[Opis zadania]
Przepisz wiernie wszystkie poniższe wpisy, linijka po linijce, niczego w nich nie zmieniając.

[Wpisy]
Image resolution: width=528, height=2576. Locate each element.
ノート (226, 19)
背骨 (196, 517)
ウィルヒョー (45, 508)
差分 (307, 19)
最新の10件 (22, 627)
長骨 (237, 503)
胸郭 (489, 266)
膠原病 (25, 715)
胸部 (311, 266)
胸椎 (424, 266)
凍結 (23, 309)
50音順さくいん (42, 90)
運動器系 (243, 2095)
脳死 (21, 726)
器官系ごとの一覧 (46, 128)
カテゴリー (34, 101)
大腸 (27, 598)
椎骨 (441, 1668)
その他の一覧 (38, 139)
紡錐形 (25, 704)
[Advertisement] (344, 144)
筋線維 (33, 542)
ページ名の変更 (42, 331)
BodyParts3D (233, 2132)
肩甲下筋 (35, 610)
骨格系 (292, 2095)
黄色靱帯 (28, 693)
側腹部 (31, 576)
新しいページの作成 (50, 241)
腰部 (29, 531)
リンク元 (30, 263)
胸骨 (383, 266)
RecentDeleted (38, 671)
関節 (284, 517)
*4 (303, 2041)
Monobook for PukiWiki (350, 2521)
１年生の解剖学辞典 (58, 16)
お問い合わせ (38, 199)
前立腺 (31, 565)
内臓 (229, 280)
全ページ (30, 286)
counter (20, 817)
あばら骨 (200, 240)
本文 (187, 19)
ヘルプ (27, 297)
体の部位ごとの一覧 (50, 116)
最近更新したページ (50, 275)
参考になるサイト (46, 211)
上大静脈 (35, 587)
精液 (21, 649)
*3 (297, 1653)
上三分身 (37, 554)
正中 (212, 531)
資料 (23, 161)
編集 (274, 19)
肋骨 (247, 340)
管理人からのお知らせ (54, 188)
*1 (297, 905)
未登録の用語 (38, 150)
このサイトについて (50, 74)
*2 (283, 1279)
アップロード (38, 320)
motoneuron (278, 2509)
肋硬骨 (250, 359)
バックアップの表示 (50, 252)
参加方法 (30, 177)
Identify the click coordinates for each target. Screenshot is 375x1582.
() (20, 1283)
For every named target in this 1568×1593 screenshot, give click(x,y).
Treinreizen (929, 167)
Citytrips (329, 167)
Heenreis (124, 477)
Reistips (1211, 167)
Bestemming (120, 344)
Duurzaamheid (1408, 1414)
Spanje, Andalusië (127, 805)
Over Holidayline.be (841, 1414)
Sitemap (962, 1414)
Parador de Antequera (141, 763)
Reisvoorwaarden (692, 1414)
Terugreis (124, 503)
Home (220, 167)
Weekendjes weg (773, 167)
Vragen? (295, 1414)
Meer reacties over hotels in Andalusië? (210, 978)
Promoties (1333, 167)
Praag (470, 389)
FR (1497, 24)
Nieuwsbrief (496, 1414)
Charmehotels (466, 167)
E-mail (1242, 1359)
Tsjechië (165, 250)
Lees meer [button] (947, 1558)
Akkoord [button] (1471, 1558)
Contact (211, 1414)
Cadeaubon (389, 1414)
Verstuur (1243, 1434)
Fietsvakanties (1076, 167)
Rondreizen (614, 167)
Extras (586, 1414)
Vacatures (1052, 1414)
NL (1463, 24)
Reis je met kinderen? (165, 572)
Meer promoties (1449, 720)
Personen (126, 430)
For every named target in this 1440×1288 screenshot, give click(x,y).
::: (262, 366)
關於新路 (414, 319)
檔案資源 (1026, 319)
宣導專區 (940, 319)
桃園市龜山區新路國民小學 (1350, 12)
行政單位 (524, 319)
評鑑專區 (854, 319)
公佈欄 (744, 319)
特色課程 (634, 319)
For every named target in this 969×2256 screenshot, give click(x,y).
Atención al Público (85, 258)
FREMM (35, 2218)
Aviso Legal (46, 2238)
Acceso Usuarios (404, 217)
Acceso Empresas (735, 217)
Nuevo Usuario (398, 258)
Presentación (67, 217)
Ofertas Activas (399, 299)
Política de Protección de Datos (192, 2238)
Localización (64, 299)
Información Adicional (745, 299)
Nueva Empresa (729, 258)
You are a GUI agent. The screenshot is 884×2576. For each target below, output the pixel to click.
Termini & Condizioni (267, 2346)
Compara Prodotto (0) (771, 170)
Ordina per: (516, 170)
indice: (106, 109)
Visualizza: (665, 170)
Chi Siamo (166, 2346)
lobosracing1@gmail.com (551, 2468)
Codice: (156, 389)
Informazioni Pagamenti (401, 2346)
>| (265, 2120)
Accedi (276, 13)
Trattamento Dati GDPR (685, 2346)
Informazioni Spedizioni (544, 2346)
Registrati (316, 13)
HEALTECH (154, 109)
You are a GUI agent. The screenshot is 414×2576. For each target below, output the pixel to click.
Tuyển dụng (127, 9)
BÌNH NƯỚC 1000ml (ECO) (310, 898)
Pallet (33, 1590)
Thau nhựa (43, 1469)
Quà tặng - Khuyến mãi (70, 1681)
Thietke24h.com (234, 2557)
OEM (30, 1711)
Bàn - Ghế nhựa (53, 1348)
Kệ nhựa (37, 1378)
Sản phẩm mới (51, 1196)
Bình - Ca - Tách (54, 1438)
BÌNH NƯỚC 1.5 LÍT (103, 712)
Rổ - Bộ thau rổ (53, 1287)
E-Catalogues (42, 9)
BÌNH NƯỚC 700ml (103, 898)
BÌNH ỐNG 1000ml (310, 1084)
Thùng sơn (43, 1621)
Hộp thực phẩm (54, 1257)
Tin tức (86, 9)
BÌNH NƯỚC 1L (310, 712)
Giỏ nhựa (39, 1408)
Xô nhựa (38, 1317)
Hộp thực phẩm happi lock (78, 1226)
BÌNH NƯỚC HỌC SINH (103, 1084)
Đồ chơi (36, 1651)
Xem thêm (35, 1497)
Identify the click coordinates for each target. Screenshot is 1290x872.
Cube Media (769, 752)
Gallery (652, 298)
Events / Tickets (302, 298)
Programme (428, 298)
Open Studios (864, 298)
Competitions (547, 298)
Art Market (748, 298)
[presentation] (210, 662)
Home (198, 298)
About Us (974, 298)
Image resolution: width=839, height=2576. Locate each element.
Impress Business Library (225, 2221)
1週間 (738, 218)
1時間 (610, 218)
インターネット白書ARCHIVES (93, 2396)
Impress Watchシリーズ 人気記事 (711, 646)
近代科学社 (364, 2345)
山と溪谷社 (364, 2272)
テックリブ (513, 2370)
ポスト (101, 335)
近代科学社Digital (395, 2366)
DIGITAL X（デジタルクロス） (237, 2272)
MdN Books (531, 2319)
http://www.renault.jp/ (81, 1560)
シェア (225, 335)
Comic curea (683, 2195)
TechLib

[Odpowiedź]
Image resolution: width=528, height=2576. Locate each element.
ノート (226, 19)
背骨 (196, 517)
ウィルヒョー (45, 508)
差分 (307, 19)
最新の10件 (22, 627)
長骨 (237, 503)
胸郭 (489, 266)
膠原病 (25, 715)
胸部 (311, 266)
胸椎 (424, 266)
凍結 (23, 309)
50音順さくいん (42, 90)
運動器系 (243, 2095)
脳死 (21, 726)
器官系ごとの一覧 (46, 128)
カテゴリー (34, 101)
大腸 (27, 598)
椎骨 (441, 1668)
その他の一覧 (38, 139)
紡錐形 (25, 704)
[Advertisement] (344, 144)
筋線維 (33, 542)
ページ名の変更 (42, 331)
BodyParts3D (233, 2132)
肩甲下筋 (35, 610)
骨格系 (292, 2095)
黄色靱帯 (28, 693)
側腹部 (31, 576)
新しいページの作成 (50, 241)
腰部 (29, 531)
リンク元 (30, 263)
胸骨 (383, 266)
RecentDeleted (38, 671)
関節 (284, 517)
*4 (303, 2041)
Monobook for PukiWiki (350, 2521)
１年生の解剖学辞典 (58, 16)
お問い合わせ (38, 199)
前立腺 (31, 565)
内臓 (229, 280)
全ページ (30, 286)
counter (20, 817)
あばら骨 (200, 240)
本文 (187, 19)
ヘルプ (27, 297)
体の部位ごとの一覧 (50, 116)
最近更新したページ (50, 275)
参考になるサイト (46, 211)
上大静脈 (35, 587)
精液 (21, 649)
*3 (297, 1653)
上三分身 (37, 554)
正中 (212, 531)
資料 (23, 161)
編集 (274, 19)
肋骨 (247, 340)
管理人からのお知らせ (54, 188)
*1 (297, 905)
未登録の用語 (38, 150)
このサイトについて (50, 74)
*2 (283, 1279)
アップロード (38, 320)
motoneuron (278, 2509)
肋硬骨 (250, 359)
バックアップの表示 (50, 252)
参加方法 (30, 177)
Identify the click coordinates for each target. Screenshot is 375x1582.
() (20, 1283)
For every named target in this 1568×1593 screenshot, give click(x,y).
Treinreizen (929, 167)
Citytrips (329, 167)
Heenreis (124, 477)
Reistips (1211, 167)
Bestemming (120, 344)
Duurzaamheid (1408, 1414)
Spanje, Andalusië (127, 805)
Over Holidayline.be (841, 1414)
Sitemap (962, 1414)
Parador de Antequera (141, 763)
Reisvoorwaarden (692, 1414)
Terugreis (124, 503)
Home (220, 167)
Weekendjes weg (773, 167)
Vragen? (295, 1414)
Meer reacties over hotels in Andalusië? (210, 978)
Promoties (1333, 167)
Praag (470, 389)
FR (1497, 24)
Nieuwsbrief (496, 1414)
Charmehotels (466, 167)
E-mail (1242, 1359)
Tsjechië (165, 250)
Lees meer [button] (947, 1558)
Akkoord [button] (1471, 1558)
Contact (211, 1414)
Cadeaubon (389, 1414)
Verstuur (1243, 1434)
Fietsvakanties (1076, 167)
Rondreizen (614, 167)
Extras (586, 1414)
Vacatures (1052, 1414)
NL (1463, 24)
Reis je met kinderen? (165, 572)
Meer promoties (1449, 720)
Personen (126, 430)
For every named target in this 1440×1288 screenshot, give click(x,y).
::: (262, 366)
關於新路 (414, 319)
檔案資源 (1026, 319)
宣導專區 (940, 319)
桃園市龜山區新路國民小學 (1350, 12)
行政單位 (524, 319)
評鑑專區 (854, 319)
公佈欄 (744, 319)
特色課程 (634, 319)
For every named target in this 969×2256 screenshot, give click(x,y).
Atención al Público (85, 258)
FREMM (35, 2218)
Aviso Legal (46, 2238)
Acceso Usuarios (404, 217)
Acceso Empresas (735, 217)
Nuevo Usuario (398, 258)
Presentación (67, 217)
Ofertas Activas (399, 299)
Política de Protección de Datos (192, 2238)
Localización (64, 299)
Información Adicional (745, 299)
Nueva Empresa (729, 258)
You are a GUI agent. The screenshot is 884×2576. For each target below, output the pixel to click.
Termini & Condizioni (267, 2346)
Compara Prodotto (0) (771, 170)
Ordina per: (516, 170)
indice: (106, 109)
Visualizza: (665, 170)
Chi Siamo (166, 2346)
lobosracing1@gmail.com (551, 2468)
Codice: (156, 389)
Informazioni Pagamenti (401, 2346)
>| (265, 2120)
Accedi (276, 13)
Trattamento Dati GDPR (685, 2346)
Informazioni Spedizioni (544, 2346)
Registrati (316, 13)
HEALTECH (154, 109)
You are a GUI agent. The screenshot is 414×2576. For each target below, output the pixel to click.
Tuyển dụng (127, 9)
BÌNH NƯỚC 1000ml (ECO) (310, 898)
Pallet (33, 1590)
Thau nhựa (43, 1469)
Quà tặng - Khuyến mãi (70, 1681)
Thietke24h.com (234, 2557)
OEM (30, 1711)
Bàn - Ghế nhựa (53, 1348)
Kệ nhựa (37, 1378)
Sản phẩm mới (51, 1196)
Bình - Ca - Tách (54, 1438)
BÌNH NƯỚC 1.5 LÍT (103, 712)
Rổ - Bộ thau rổ (53, 1287)
E-Catalogues (42, 9)
BÌNH NƯỚC 700ml (103, 898)
BÌNH ỐNG 1000ml (310, 1084)
Thùng sơn (43, 1621)
Hộp thực phẩm (54, 1257)
Tin tức (86, 9)
BÌNH NƯỚC 1L (310, 712)
Giỏ nhựa (39, 1408)
Xô nhựa (38, 1317)
Hộp thực phẩm happi lock (78, 1226)
BÌNH NƯỚC HỌC SINH (103, 1084)
Đồ chơi (36, 1651)
Xem thêm (35, 1497)
Identify the click coordinates for each target. Screenshot is 1290x872.
Cube Media (769, 752)
Gallery (652, 298)
Events / Tickets (302, 298)
Programme (428, 298)
Open Studios (864, 298)
Competitions (547, 298)
Art Market (748, 298)
[presentation] (210, 662)
Home (198, 298)
About Us (974, 298)
Image resolution: width=839, height=2576. Locate each element.
Impress Business Library (225, 2221)
1週間 (738, 218)
1時間 (610, 218)
インターネット白書ARCHIVES (93, 2396)
Impress Watchシリーズ 人気記事 (711, 646)
近代科学社 (364, 2345)
山と溪谷社 (364, 2272)
テックリブ (513, 2370)
ポスト (101, 335)
近代科学社Digital (395, 2366)
DIGITAL X（デジタルクロス） (237, 2272)
MdN Books (531, 2319)
http://www.renault.jp/ (81, 1560)
シェア (225, 335)
Comic curea (683, 2195)
TechLib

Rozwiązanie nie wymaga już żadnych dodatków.